DATASET RECORDS ::
———
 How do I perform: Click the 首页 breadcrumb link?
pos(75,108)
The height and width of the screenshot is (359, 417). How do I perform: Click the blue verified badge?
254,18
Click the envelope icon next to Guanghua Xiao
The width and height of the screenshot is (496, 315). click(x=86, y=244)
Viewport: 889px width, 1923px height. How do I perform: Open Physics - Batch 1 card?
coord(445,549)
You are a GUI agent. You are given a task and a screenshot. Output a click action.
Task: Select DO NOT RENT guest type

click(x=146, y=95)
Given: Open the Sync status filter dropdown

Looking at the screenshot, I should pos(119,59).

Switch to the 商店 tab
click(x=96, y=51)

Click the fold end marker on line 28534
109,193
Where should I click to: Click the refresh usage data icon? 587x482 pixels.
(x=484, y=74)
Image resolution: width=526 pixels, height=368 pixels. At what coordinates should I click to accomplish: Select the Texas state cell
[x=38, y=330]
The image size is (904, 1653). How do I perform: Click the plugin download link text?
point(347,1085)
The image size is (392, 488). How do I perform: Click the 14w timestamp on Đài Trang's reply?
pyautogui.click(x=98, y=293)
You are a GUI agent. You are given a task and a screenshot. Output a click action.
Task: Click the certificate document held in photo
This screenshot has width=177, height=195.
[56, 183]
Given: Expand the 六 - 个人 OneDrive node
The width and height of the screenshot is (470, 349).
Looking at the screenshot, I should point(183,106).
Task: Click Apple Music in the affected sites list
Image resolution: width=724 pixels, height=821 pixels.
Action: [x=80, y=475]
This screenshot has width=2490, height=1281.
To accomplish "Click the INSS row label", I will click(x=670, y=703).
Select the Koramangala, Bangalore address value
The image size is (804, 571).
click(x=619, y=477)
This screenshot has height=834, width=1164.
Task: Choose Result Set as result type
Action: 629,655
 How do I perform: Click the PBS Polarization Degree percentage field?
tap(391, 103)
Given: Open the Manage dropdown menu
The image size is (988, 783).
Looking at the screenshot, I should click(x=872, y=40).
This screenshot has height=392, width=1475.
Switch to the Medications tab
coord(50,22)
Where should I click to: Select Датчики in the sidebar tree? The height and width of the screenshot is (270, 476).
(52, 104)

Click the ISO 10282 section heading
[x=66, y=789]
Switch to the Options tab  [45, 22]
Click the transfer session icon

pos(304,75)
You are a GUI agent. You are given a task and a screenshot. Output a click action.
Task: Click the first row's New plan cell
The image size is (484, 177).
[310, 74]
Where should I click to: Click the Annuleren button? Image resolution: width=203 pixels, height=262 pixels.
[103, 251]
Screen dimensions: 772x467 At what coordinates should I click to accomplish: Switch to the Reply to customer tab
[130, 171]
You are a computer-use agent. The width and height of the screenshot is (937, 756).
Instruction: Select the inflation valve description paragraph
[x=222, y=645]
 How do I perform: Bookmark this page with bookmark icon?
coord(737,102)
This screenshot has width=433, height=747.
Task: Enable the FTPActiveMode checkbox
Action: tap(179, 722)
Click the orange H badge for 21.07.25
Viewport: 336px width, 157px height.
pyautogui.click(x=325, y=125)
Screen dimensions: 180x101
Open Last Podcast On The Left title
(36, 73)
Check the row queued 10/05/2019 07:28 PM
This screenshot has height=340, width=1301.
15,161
———
WORK REQUIRED :: Every line from the line containing "This screenshot has width=2490, height=1281." through the line containing "Given: Open the Manage dropdown menu" in the records above must be retyped exactly. Leave out the rest.

SOLUTION TO THIS EXERCISE ::
This screenshot has width=2490, height=1281.
To accomplish "Click the INSS row label", I will click(x=670, y=703).
Select the Koramangala, Bangalore address value
The image size is (804, 571).
click(x=619, y=477)
This screenshot has height=834, width=1164.
Task: Choose Result Set as result type
Action: 629,655
 How do I perform: Click the PBS Polarization Degree percentage field?
tap(391, 103)
Given: Open the Manage dropdown menu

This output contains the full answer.